Information given |

=====

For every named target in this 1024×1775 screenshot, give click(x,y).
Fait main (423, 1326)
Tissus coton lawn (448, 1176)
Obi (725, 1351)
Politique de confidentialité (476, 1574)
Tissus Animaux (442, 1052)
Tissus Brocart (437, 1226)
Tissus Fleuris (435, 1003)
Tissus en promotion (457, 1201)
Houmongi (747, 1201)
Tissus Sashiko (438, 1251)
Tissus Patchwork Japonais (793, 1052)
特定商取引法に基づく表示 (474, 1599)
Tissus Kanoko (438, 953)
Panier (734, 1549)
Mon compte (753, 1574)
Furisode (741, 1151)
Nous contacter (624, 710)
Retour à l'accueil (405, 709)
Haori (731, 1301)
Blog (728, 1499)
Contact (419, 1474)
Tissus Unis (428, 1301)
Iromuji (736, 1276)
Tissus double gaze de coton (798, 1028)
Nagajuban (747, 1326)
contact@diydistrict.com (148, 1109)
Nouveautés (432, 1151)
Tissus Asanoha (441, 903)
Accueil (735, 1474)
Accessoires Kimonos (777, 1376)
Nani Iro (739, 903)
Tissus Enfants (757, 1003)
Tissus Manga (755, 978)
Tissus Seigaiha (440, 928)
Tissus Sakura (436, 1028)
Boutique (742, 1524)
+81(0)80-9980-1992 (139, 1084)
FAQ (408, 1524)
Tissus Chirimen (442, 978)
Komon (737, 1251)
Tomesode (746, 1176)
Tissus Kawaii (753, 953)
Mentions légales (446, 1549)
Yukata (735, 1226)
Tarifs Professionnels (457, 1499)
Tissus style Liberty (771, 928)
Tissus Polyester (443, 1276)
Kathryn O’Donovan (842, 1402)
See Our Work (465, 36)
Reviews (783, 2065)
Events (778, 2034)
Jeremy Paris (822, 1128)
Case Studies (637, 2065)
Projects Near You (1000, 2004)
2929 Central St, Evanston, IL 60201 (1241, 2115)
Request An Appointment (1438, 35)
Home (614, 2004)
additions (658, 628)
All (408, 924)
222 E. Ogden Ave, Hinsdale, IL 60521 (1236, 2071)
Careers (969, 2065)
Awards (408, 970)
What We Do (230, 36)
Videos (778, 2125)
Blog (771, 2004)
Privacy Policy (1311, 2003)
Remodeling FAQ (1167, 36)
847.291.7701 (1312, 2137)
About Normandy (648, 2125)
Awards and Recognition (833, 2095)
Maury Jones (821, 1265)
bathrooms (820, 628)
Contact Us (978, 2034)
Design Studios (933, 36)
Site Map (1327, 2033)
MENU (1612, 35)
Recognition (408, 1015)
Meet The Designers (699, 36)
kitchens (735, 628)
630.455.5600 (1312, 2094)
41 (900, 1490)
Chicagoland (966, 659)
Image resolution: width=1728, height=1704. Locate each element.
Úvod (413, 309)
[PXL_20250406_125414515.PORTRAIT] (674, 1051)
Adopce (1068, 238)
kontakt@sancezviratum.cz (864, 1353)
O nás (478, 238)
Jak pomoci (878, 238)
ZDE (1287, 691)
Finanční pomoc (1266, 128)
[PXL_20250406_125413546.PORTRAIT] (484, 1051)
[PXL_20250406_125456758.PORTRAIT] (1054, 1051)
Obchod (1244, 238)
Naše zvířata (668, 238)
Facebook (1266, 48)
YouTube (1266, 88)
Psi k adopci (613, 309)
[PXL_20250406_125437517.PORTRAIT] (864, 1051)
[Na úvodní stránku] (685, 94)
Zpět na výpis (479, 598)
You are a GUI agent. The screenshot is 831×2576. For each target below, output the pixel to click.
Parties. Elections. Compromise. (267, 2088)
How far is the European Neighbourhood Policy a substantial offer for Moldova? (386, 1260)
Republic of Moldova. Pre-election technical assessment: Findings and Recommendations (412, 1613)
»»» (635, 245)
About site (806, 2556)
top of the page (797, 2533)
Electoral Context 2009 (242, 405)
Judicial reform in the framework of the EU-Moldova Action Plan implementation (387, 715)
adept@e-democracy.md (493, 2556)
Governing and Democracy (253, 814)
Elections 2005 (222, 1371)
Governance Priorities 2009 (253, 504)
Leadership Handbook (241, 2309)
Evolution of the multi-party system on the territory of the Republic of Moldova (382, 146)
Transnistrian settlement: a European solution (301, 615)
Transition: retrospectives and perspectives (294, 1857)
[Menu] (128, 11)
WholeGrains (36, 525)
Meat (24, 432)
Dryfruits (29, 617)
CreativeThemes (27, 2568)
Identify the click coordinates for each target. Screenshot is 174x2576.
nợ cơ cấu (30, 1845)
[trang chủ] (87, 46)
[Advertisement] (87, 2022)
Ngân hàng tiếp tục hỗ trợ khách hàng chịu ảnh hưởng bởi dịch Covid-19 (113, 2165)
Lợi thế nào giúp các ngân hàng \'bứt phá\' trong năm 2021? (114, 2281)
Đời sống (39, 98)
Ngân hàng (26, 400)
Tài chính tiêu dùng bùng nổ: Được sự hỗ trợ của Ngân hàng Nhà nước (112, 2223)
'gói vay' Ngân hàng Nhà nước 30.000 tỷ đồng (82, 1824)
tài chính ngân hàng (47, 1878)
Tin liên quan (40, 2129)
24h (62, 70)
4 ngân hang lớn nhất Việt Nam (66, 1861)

=====

Task to complete | Find and copy each line in the material above where the string "chính" occurs.

Written solution |
Tài chính tiêu dùng bùng nổ: Được sự hỗ trợ của Ngân hàng Nhà nước (112, 2223)
tài chính ngân hàng (47, 1878)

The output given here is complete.